Geçmişte teklif sunuluyor, tartışılıyordu ve daha uzak geçmişte kalan usule göre Komisyon ve Genel Kurul süreçlerinde itirazların kabul edilip, teklifin iyileştirildiği oluyordu. 2018’de bunlar değişti malum. 27’inci dönemde muhalefetin hiçbir önergesi ve itirazı iktidar tarafından dikkate alınmadı. Ekimden itibaren ise bir değişiklik daha çıkacak karşımıza ve iktidar Genel Kurul görüşmeleri geleneğini sonlandırıp salt oylama yaptırmak için bastıracak. Nitekim 14 Temmuz tarihli oylama sırasında konuşma süre ve sayısını alabildiğine sınırlandırmıştı. Görüşmesiz Genel Kurul oylaması, bir teklifin ait olduğu komisyondan geçtiği haliyle kabul veya reddi anlamına gelecek. Bu durumda partiler “teklif karşımıza gelsin, değerlendiririz” diyebilme lüksüne sahip olmadıklarını görmeli. İktidarın tekliflerini basına yansımasını veya Meclis'e gelmesini beklemeden ret edeceklerini kamuoyuna deklare etmeli. Günümüz iktidarı artık ancak bu yöntemle denetlenebilir. Meclis hala yürütmeyi denetleme görevi yapmak isteyen partilerden oluşuyorsa tek etkili yöntem bu olacaktır ki iktidar görüşmesiz genel kurul önerisini geri çeksin. Anayasa ve Medeni Yasa değişikliklerini meclise getirmeye dahi cesaret edemez bu durumda. Bu iki konuda muhalefet partileri teklifleri görüşmeyeceklerini açıklar ve iktidar kadın vekilleri haklarını korumakta kararlı olursa ekim planı bozulur.
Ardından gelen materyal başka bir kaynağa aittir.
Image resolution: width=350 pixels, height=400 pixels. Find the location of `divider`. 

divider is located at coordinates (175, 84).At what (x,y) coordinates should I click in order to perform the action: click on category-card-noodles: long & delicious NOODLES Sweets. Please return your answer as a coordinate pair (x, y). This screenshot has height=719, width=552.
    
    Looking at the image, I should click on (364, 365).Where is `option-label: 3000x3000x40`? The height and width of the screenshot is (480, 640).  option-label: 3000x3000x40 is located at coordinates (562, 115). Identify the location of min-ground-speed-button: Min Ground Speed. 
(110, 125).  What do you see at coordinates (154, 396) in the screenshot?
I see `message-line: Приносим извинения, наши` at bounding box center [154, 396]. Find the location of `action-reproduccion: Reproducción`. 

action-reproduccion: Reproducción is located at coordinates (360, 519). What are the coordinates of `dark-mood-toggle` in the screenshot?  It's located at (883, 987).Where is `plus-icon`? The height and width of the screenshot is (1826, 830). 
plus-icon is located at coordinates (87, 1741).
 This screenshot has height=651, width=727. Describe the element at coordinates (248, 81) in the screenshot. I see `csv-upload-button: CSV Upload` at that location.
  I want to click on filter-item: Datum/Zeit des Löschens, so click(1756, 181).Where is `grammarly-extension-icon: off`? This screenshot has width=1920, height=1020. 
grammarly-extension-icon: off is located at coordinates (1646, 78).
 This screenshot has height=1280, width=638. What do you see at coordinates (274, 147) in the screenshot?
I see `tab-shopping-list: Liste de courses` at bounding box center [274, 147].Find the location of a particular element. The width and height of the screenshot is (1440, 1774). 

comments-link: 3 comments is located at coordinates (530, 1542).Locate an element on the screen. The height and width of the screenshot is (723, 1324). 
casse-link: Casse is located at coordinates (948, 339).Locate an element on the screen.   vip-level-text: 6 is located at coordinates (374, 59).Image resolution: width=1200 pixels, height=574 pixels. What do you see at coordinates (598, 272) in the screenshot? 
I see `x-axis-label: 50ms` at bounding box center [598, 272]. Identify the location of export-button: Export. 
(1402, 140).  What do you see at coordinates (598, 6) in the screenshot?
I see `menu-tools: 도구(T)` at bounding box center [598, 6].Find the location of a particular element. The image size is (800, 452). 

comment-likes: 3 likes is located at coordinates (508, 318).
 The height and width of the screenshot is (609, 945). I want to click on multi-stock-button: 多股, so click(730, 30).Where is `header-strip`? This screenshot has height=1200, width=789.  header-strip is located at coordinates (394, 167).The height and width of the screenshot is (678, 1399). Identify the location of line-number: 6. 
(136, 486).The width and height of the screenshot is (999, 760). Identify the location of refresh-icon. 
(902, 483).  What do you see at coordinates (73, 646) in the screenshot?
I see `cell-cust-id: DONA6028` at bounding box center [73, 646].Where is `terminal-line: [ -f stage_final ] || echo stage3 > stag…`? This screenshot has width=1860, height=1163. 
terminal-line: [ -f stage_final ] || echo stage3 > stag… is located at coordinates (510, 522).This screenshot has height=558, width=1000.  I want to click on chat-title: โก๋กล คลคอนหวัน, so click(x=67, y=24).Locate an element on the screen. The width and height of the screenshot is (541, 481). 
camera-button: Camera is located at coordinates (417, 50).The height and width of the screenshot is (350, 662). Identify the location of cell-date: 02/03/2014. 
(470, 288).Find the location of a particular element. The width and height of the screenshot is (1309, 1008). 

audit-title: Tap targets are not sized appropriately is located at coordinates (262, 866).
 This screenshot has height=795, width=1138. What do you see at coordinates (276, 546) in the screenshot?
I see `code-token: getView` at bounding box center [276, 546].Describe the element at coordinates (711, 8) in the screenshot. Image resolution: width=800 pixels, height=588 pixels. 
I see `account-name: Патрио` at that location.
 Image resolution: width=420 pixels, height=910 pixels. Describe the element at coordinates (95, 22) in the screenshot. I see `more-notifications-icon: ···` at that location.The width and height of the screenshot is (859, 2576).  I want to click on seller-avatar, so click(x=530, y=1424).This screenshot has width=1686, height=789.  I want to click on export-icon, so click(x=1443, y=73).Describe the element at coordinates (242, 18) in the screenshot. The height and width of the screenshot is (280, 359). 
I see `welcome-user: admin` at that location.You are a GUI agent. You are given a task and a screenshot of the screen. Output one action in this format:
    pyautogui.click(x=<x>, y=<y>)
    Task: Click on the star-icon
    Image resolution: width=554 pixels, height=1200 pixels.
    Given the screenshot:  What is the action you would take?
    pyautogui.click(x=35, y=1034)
NOT: 13 EYLÜL ÇARŞAMBA KCDP İLE DAYANIŞMA GÜNÜ

Kadın Cinayetlerini Durduracağız Platformu (KCDP) hakkında açılan kapatma davası Çarşamba günü görüşülmeye devam ediyor. Somut suç unsuru içermeyen dava dosyasına rağmen, kin ve hınç davası gibi görülen kapatma talebine ilişkin karar çıkma ihtimali yüksek. Kadına yönelik şiddetle mücadele alanında kararlılıkla çalışmalarını sürdüren KCDP tüm kadınları 13 Eylül Çarşamba günü saat 10:00'da Çağlayan Adliyesi önünde yapılacak basın açıklamasına bekliyor. Medeni Yasa'dan şiddet yasasına ve Anayasaya kadar kadın haklarının her alanda tehdit edildiği ortamda bağımsız kadın örgütlerinin sesini kısmak, çalışmalarını engellemek için yargının sopa olarak kullanılmasına 'DUR' diyeceğiz.


Berrin Sönmez Kimdir?

Ankara Üniversitesi Dil ve Tarih-Coğrafya Fakültesi mezunu. Aynı üniversitede araştırma görevlisi olarak akademiye geçti. Osmanlı Devleti’nin 1. Dünya Savaşı’na giriş süreci üzerine yüksek lisans tezi yazdı. Halkevi ve kültürel dönüşüm konulu doktora tezini yarıda bırakarak akademiden ayrılıp öğretmenlik yaptı. Daha sonra tekrar akademiye dönerek okutman ve öğretim görevlisi unvanlarıyla lisans ve ön lisans programlarında inkılap tarihi ve kültür tarihi dersleri verdi. 28 Şubat sürecindeki akademik tasfiye ile üniversiteden uzaklaştırıldı. Dönemin keyfi idaresi ve idareye tam bağımlı yargısı, akademik kadroları “rektörün takdir yetkisine” bırakarak tasfiyeleri gerçekleştirdiği ve hak arama yolları yargı kararıyla tıkandığı için açıktan emekli oldu. Sırasıyla Maliye Bakanlığı, Ankara Üniversitesi, Milli Eğitim Bakanlığı ve Afyon Kocatepe Üniversitesi’nde ortalama dört-beş yıl demir atarak çalışma hayatını tamamladı. Kadın, çocuk, insan hakları, demokrasi ve barış savunucusu, feminist-aktivist Berrin Sönmez’in çeşitli dergilerde makale ve denemeleri yayınlanmıştır.